Possum Dixon, which played some of its earliest shows at the long-since departed Bebop Records and Fine Art in Reseda, had moderate success in the post-Nirvana alt-rock era. The quartet, along with the likes of Beck and Weezer, was one of a number of local rock acts that jumped to a major label in the early ‘90s.

Possum Dixon put a pop spin on late ‘70s punk and new-wave influences and garnered radio play for frenzied singles such as ‘Watch the Girl Destroy Me.’ The band was known for its hectic live shows.

A 1994 review in The Times wrote that Zabrecky, Chavez and guitarist Robert O'Sullivan ‘were all from the bowling-pin school of rock stagecraft, repeatedly flopping to the floor and rolling about while attempting to extract something more or less (usually less) coherent from their instruments.’

In an interview with The Times in 1993, Chavez said the band approached its live shows as ‘a big celebration, chaos, just having to release a lot of tension.’
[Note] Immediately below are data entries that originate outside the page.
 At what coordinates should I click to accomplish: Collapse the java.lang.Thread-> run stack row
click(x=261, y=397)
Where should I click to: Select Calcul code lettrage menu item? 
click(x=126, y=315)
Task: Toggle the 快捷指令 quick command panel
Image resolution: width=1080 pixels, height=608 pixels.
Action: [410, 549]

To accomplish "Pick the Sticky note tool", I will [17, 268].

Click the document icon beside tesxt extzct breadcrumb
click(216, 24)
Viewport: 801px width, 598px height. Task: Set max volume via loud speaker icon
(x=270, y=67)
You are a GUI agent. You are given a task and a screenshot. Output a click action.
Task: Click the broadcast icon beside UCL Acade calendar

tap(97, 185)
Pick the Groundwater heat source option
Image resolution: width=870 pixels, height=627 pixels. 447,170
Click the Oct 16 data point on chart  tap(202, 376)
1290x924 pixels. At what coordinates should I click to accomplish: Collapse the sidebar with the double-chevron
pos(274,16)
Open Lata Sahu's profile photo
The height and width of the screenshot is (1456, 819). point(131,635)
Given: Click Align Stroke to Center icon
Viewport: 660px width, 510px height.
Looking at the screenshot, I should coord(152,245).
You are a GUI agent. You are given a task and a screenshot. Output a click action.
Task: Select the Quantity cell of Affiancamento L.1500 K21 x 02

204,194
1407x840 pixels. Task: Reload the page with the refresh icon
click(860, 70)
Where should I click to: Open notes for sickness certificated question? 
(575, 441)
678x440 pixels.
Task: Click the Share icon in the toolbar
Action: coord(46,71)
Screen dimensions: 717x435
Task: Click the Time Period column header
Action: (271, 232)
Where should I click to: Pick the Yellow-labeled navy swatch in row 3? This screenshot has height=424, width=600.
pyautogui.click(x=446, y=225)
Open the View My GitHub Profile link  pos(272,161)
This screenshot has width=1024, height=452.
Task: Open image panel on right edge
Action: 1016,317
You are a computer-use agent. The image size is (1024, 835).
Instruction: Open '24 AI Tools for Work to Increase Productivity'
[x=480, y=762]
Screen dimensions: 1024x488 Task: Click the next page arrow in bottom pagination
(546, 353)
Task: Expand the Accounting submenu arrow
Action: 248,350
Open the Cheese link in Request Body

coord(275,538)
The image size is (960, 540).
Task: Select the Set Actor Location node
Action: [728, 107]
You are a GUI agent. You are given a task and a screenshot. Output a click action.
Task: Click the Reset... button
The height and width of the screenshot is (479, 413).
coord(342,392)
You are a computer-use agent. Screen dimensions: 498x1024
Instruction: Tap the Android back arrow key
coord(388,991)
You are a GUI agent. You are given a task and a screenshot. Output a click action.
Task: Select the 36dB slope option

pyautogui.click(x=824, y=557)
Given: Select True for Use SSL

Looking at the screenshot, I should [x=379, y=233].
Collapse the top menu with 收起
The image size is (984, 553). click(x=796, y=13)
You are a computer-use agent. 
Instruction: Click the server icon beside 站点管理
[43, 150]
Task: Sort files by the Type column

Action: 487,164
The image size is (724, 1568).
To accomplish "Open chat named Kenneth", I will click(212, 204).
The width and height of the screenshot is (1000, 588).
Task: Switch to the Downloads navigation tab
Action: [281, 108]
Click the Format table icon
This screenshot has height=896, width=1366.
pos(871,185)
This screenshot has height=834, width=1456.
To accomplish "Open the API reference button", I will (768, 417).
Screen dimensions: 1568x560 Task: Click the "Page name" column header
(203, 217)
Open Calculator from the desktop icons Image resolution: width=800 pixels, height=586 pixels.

Possum Dixon signed to Interscope and released its self-titled debut for the label in 1993. Prior to inking with Interscope, the band released numerous singles for the tiny Pronto Records label, which had also issued music from acts such as Spindle and Sugar Plastic. Possum Dixon ultimately recorded three albums for Interscope, culminating in the Ric Ocasek-produced ‘New Sheets’ in 1998.

Song topics, especially early, were heavily focused on dead-end jobs, girls and illicit substances. Zabrecky said he and Chavez regularly over-indulged.

‘Celso and I were two wild teenagers and guys in our early 20s,’ Zabrecky said. ‘We were up there smoking crack and taking heroin and pills. We were doing exactly what we wanted to do. We were touring the world. We made three records for Interscope. Life couldn’t have been any better for a good five years. But drugs took a toll on our band. I was lucky and was able to get sober about 16 years ago.’

Zabrecky and Chavez met while attending Los Angeles Valley College in Van Nuys.

‘Celso was so distinct,’ Zabrecky said. ‘He was this great-looking guy with heavy-rimmed glasses and dark hair. He looked unique. We kind of wished we had come out of the late ‘70s, new-wave thing out of New York. That was more where we were coming from. The lyrics of songs and everything that we wrote about was true. We were writing about reckless abandon, taking drugs and not wanting to work a job. That’s what we thought was cool.’

Today, Zabrecky is an actor-magician, and recently was named stage magician of the year by the Magic Castle’s Academy of the Magical Arts Awards. Zabrecky said he continued to stay in touch with Chavez, and the two remained on good terms, although they were no longer close. He said in the years since Possum Dixon split, Chavez continued to ‘search’ for his place, playing music and working random jobs.

Zabrecky said the band received a few requests to reunite locally, but always declined. He said by the end of the ‘90s, the band had burned out.

‘Drugs had a lot to do with,’ Zabrecky said. ‘I got sober in 1996. I gave up that lifestyle that I had fallen into. I was using a lot of intravenous drugs, and I hit bottom. I cleaned up, and I don’t think Celso was ready to make that commitment at that point, and we parted.’

[For the record, 12:02 a.m., May 11, 2012: An earlier version of this post stated that in addition to guitar, Chavez played keyboard in Possum Dixon. That was incorrect and the post has been changed accordingly.]